WE all have to leave our youth behind at some point. Look, there it goes, sobbing and waving in your rear view mirror as you hurtle down the winding road towards middle-aged, crotchety fustiness and beyond.

This scribe maintains that covering golf doesn’t help the passage of time. I mean, here we are in October 2017 and this week sees the start of the 2018 season on the PGA Tour, thereby accelerating the ageing process by three months.

It’s perhaps no surprise that most of us scribblers in this Royal & Ancient game have so many lines on our face, the Network Rail engineers are regularly called out to media centres to deal with major signalling faults on our crow’s feet.

“Golf is becoming a younger man’s game, it definitely is,” said that cobweb-shrouded 28-year-old relic, Rory McIlroy, in the wake of 24-year-old Paul Dunne’s breakthrough win in the British Masters at the weekend.

The youth movement continues. Eight of the last nine regular European Tour events have been won by players between the ages of 23 and 26. The standard in a truly global game remains incredibly high and the rapid rate of development is daunting for those trying to gain a foothold.

Here in Scotland, we certainly don’t have a McIlroy. We don’t even have a Dunne at the moment, which is meaning no disrespect to the impressive young Irishman. The phrase ‘there’s no Scot on the men’s European Tour under the age of 30’ has been spouted so often we’re almost hoarse.

A decade ago, at the British Masters of 2007, Lloyd Saltman made his professional debut along with his good friend McIlroy.

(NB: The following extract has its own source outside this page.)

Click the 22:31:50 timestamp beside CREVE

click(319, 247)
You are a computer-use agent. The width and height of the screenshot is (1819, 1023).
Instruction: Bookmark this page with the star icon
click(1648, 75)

Many of us thought Saltman would be our Rory; a confident, popular, engaging, highly marketable and talented young man who would hit the ground running after a prosperous amateur career and thrive in the pro ranks. It didn’t happen.

That same season, McIlroy finished third in the Dunhill Links Championship and secured his European Tour card in just his second event as a pro. The rest is history. Saltman, meanwhile, still muddles on in the margins of the professional scene.

Of course, comparing anyone to the kind of once-in-a-generation talent like McIlroy is all very unrealistic. Maintaining a degree of level-headed middle ground, particularly in this knee-jerk, rapid-fire age where everything is either jaw-droppingly brilliant or utterly lamentable, is not an easy task.

This week, the Dunhill Links will give another of our emerging players, Connor Syme, a chance to shine on home soil. The canny Fifer marked his professional debut with a 12th place finish in the recent Portugal Masters.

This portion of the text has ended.